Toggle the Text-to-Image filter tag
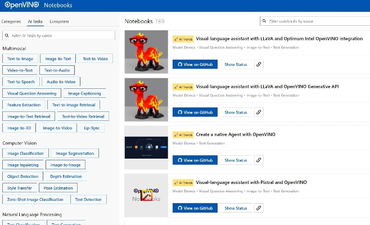 20,59
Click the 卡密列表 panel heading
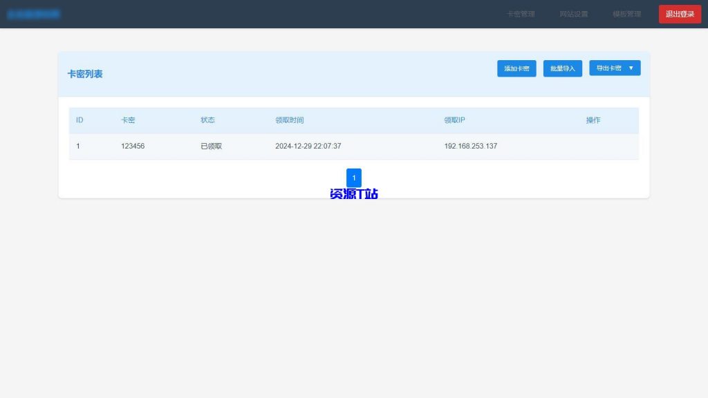Screen dimensions: 708x398 (84, 73)
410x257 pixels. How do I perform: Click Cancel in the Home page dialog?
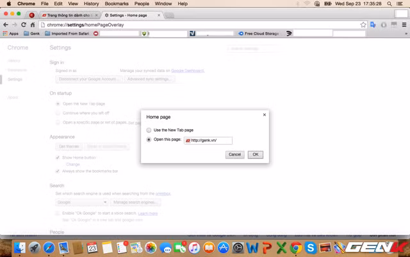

#### [Task statement]
For your answer, write out the data exactly and drop every picture.

#### [Result for this task]
Toggle the Text-to-Image filter tag
 20,59
Click the 卡密列表 panel heading
Screen dimensions: 708x398 (84, 73)
410x257 pixels. How do I perform: Click Cancel in the Home page dialog?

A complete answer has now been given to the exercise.